INSTRUCTIONS FOR THE TASK: Return the records in full, with every character preserved.

▼

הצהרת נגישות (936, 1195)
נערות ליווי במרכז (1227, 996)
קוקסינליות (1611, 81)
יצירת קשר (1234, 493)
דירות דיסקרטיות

▲

RESULT OF THE EXERCISE:
הצהרת נגישות (936, 1195)
נערות ליווי במרכז (1227, 996)
קוקסינליות (1611, 81)
יצירת קשר (1234, 493)
דירות דיסקרטיות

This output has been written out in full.